__Exercise description__:
Copy the column on health choices, beginning at the words "The local VNA" and stopping after "simpler, safer options?", and switch every "procedure" to "exam".

__Extract__:
○ ○ ○ ○ ○
The Middletown Press (Middletown, CT)
The importance of making informed CHOICES couldn’t be clearer
I was reminded by two different expert sources recently that life is all about choices, and just because we have reached a certain age, if we wish to stay healthy and continue to enjoy our time here on Earth, we need to assume responsibility for staying informed and making good decisions.
The local VNA Community Health Care partners with Consumer Reports Health in a wonderfully useful program appropriately called, CHOICES. One of more than 70 booklets available courtesy of Consumer Reports is “A Guide to Tests and Treatments You Probably Don’t Need,” which discusses exercise and stress tests, imaging tests for lower back pain, bone density tests and colonoscopies so that you can intelligently discuss these with your doctor.
I especially liked the suggested 5 questions to ask your doctor before you get any test, treatment or procedure:
• 1. Do I really need this test or procedure?
• 2. What are the risks?
• 3. Are there simpler, safer options?
• 4. What happens if I don’t do anything?
• 5. Howmuch does it cost?
There is also an excellent booklet on protecting your heart and another one on the best drugs for less money. More about the booklets at consumerhealthchoices.org/campaigns/
VNA Community Healthcare, under the leadership of the truly brilliant and innovative Barbara Katz, has recently started a Family Caregiver School to help those family caregivers who are now often performing medical/nursing tasks such as tube feedings, home dialysis, wound dressing, etc. – the types of complex care once only provided in hospitals and nursing homes or by home-care professionals.
The next Caregiver School will be in Hamden on Nov. 13. More at www. connecticuthomecare.org/caregiverschool.
The second expert I heard, who also stressed the importance of making good choices, was Dr. Richard Diana, an orthopedic surgeon whose book “Healthy Joints for Life” outlines a plan to reduce pain and inflammation and avoid surgery. Diana explains the causes of joint pain, the foods that help to reduce joint pain, supplements that will help and exercises to help you move and feel better. It certainly lends credence to his theories that the good doctor just happens to be a dead ringer for Gene Kelly.
Before he became an orthopedic surgeon specializing in arthroscopic knee and shoulder surgery, Diana played football at Yale and the Miami Dolphins, and if that doesn’t put stress on your joints, nothing will.
His book, although sometimes somewhat confusing, is well laid out and very useful. He has charts with the glycemic index of various foods, suggestions for many supplements which he considers helpful, although it is important to discuss any additional supplements you take with your doctor as they can react with your present medications.
The most difficult part for me is trying to follow some of the doctor’s shopping suggestions. You need unlimited time and a magnifying glass to read all the ingredients in everything you purchase, and he feels almost all desserts other than those you make yourself, are not good for you. .
The child in me would like to be able to approach eating as an unbridled, gastronomic pleasure, but I guess if I want to continue to be able to walk and move without pain, I will make the choices he recommends in this very helpful and thorough book.
○ ○ ○ ○ ○
__Recorded data__:
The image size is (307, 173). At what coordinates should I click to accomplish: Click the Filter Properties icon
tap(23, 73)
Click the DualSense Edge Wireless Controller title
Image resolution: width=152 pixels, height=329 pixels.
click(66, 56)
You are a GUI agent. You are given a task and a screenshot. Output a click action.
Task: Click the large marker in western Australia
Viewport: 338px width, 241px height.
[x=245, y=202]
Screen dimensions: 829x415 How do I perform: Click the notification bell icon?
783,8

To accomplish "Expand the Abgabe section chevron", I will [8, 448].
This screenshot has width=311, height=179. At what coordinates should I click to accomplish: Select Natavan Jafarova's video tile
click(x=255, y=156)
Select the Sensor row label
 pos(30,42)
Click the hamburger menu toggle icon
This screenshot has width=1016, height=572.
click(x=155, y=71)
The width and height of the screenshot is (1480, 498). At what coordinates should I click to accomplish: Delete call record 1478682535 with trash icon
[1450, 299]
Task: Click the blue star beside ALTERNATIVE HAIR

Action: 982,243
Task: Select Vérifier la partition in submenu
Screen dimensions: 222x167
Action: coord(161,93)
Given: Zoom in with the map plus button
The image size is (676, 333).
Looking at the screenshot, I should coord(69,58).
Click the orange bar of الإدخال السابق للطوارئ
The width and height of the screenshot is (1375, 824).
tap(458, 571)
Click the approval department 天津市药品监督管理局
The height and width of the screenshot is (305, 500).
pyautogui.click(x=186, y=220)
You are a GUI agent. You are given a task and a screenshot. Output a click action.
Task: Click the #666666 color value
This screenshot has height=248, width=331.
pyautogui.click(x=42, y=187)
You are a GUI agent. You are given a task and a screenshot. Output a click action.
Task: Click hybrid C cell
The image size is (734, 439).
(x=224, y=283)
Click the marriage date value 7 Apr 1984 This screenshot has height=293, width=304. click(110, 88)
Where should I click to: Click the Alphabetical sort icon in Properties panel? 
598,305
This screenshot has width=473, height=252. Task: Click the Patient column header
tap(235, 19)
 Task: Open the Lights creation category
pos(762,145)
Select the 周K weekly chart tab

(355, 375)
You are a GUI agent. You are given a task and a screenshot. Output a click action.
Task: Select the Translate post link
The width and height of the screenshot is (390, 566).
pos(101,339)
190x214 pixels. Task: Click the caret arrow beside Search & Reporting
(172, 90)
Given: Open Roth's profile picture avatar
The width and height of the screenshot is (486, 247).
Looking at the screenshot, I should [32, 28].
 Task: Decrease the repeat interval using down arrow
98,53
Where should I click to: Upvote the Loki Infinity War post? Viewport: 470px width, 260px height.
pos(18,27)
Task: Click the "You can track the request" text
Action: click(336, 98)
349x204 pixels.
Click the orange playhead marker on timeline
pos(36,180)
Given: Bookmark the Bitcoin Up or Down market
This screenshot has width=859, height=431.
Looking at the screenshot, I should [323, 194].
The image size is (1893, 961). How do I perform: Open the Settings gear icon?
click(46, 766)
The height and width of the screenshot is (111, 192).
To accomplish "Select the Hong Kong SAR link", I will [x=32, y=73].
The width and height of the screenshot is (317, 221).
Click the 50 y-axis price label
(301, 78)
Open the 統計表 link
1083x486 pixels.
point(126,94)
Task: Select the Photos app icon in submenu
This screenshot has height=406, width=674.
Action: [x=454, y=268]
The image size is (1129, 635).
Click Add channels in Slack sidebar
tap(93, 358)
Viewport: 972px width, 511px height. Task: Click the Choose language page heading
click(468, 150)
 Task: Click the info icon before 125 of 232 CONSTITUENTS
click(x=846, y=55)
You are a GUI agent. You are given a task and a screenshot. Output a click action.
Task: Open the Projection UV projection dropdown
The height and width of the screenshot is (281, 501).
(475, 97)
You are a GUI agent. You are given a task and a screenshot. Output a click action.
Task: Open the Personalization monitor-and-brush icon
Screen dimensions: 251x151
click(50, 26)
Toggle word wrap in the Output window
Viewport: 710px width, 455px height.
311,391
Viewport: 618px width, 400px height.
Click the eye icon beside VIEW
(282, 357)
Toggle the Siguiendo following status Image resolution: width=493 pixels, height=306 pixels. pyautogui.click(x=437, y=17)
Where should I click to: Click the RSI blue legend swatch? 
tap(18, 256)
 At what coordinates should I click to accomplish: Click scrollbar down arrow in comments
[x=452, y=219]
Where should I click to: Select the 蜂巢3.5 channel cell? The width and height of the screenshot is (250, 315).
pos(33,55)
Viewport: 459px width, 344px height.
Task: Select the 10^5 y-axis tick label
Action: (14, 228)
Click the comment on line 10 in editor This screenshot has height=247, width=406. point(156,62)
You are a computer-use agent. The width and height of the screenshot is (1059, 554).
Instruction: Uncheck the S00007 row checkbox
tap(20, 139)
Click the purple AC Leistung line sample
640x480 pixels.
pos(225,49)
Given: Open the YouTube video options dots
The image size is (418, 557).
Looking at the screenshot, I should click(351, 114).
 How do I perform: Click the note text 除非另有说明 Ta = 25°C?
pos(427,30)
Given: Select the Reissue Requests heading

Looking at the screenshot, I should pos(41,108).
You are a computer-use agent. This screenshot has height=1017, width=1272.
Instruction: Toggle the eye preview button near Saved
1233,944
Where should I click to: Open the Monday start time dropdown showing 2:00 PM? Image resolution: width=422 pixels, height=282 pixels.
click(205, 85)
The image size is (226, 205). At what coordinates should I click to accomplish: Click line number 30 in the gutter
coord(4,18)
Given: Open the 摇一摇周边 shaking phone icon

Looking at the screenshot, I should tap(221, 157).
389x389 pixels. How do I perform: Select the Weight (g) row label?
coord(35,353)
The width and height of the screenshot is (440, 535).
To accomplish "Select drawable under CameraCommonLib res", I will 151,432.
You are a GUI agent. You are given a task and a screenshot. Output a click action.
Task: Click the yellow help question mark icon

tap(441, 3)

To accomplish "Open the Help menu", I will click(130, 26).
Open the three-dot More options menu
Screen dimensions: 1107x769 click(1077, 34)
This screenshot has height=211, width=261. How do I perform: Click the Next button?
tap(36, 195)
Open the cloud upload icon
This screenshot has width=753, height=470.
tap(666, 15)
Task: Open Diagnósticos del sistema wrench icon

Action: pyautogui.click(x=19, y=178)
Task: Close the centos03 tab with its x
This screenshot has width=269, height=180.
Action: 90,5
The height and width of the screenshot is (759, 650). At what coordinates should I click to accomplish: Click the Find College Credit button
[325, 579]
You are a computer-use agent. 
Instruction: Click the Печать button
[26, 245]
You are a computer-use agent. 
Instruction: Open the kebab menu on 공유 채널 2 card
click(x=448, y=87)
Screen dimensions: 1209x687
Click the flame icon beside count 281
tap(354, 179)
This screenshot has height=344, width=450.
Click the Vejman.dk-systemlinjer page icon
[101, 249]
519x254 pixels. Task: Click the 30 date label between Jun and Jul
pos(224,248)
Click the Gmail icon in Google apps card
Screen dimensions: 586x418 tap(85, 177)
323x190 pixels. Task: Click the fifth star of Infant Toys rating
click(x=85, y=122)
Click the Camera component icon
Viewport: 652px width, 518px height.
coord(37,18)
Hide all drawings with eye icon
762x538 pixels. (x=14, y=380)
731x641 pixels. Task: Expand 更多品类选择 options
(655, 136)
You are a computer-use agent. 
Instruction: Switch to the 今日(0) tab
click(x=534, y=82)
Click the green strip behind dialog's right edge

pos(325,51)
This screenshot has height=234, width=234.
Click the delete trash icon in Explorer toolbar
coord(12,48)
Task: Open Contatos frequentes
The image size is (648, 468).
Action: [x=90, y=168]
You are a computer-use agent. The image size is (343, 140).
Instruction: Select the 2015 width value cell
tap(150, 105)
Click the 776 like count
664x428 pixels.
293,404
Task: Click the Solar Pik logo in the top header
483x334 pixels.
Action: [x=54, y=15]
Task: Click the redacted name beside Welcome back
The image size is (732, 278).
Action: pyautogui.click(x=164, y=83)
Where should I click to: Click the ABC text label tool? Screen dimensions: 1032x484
○ ○ ○ ○ ○
__Written response__:
The local VNA Community Health Care partners with Consumer Reports Health in a wonderfully useful program appropriately called, CHOICES. One of more than 70 booklets available courtesy of Consumer Reports is “A Guide to Tests and Treatments You Probably Don’t Need,” which discusses exercise and stress tests, imaging tests for lower back pain, bone density tests and colonoscopies so that you can intelligently discuss these with your doctor.
I especially liked the suggested 5 questions to ask your doctor before you get any test, treatment or exam:
• 1. Do I really need this test or exam?
• 2. What are the risks?
• 3. Are there simpler, safer options?